**Exercise aim**
Copy out the part that opens with the line containing "will (239, 78)." and closes with the line containing "Looking at the", both included, with no changes.

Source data

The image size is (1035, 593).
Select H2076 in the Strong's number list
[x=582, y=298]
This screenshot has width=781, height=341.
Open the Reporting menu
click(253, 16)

...

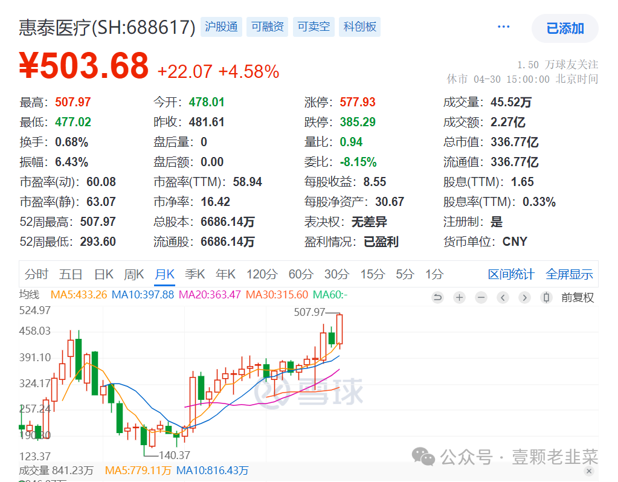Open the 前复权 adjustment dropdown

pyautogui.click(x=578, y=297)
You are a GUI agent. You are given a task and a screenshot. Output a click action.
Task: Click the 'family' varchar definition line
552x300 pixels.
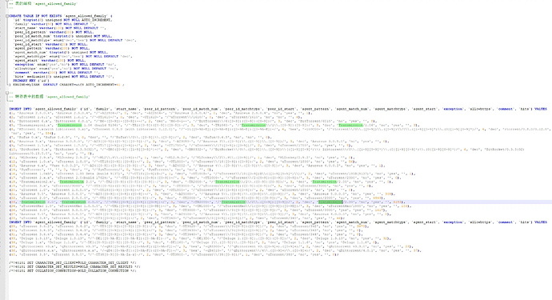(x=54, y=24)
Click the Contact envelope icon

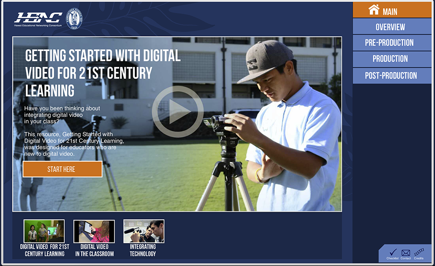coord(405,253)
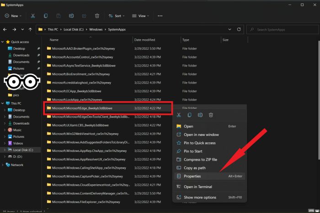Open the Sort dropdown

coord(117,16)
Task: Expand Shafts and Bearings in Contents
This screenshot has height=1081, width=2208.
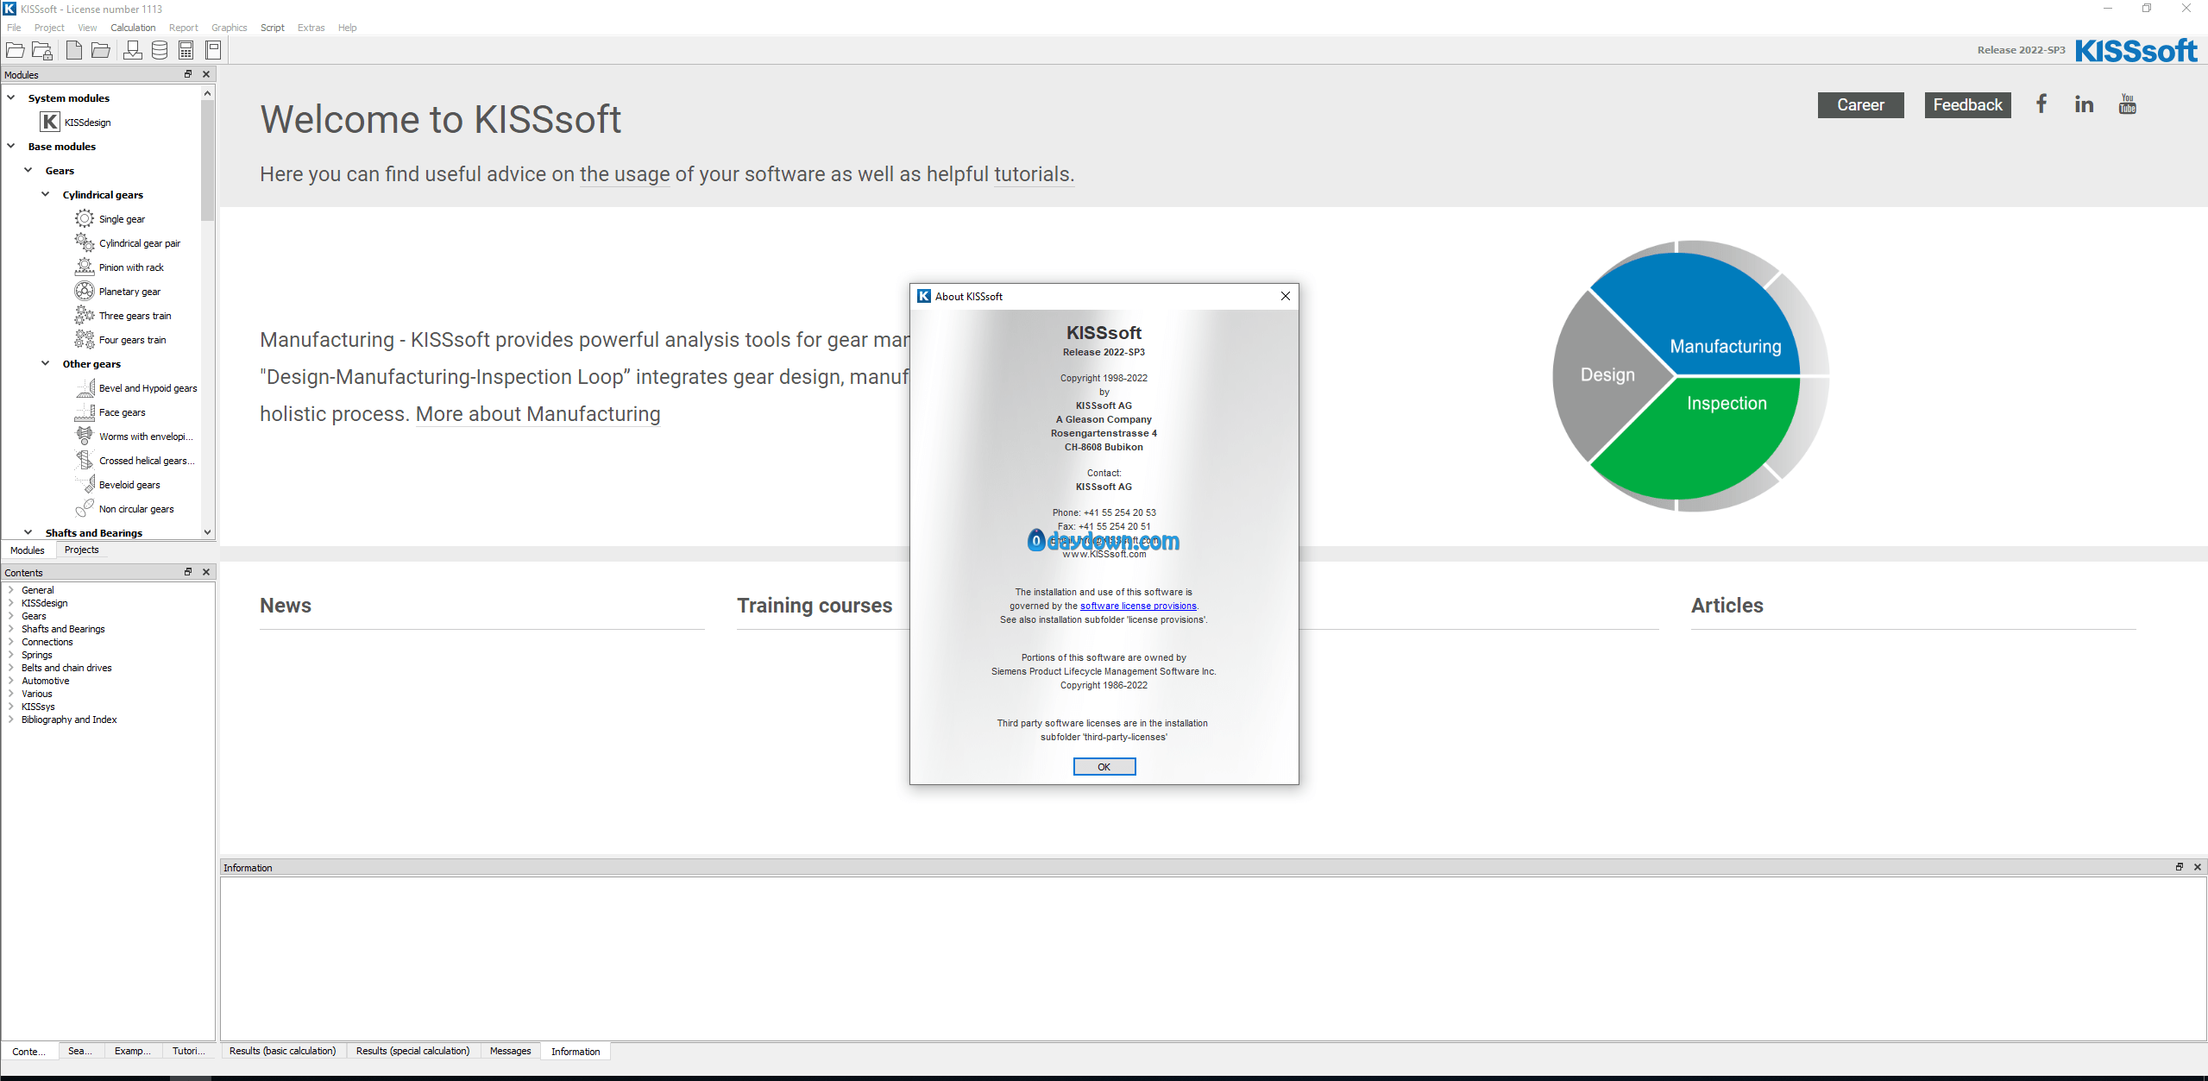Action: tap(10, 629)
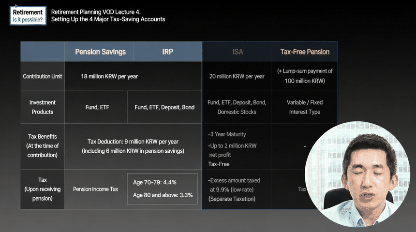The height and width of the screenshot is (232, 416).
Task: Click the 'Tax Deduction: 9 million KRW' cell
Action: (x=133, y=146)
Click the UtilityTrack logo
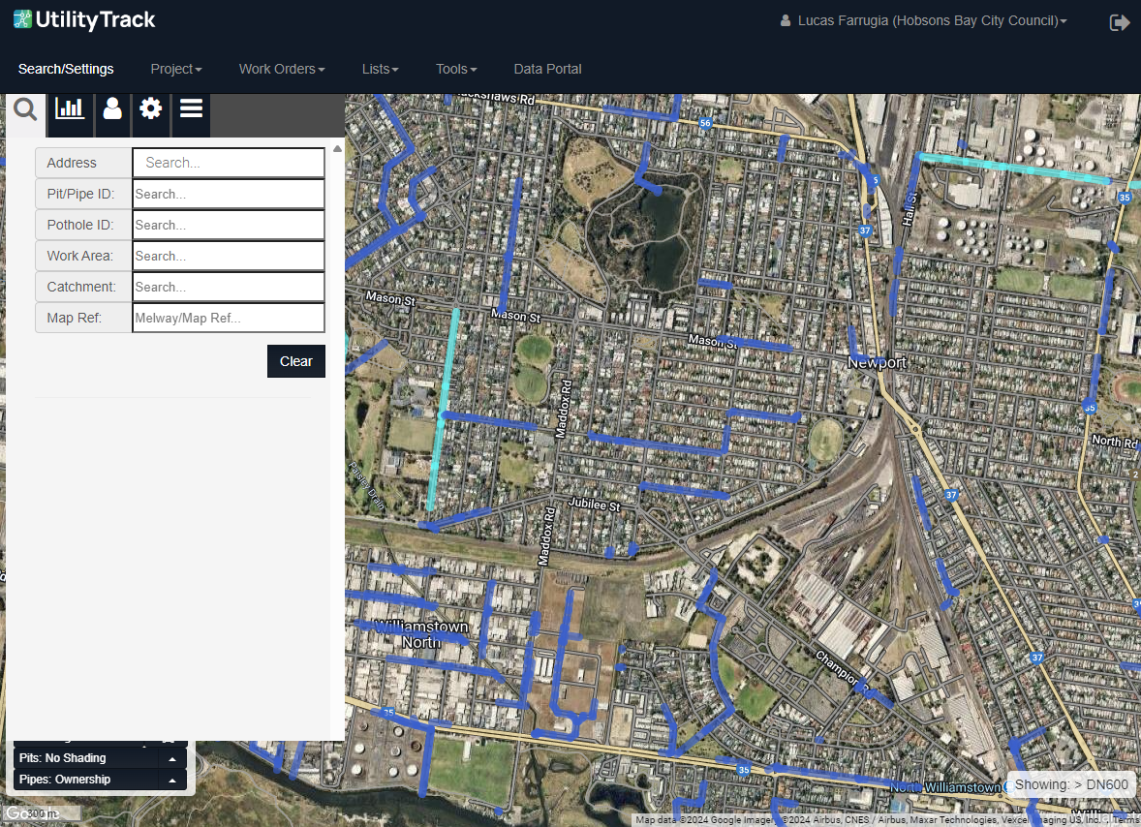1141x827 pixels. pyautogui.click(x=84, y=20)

* * *

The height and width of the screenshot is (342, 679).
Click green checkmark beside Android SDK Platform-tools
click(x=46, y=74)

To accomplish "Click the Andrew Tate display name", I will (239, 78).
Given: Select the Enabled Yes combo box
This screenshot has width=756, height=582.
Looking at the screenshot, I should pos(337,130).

**Problem solution**
To accomplish "Click the Andrew Tate display name", I will (239, 78).
Given: Select the Enabled Yes combo box
This screenshot has width=756, height=582.
Looking at the screenshot, I should pos(337,130).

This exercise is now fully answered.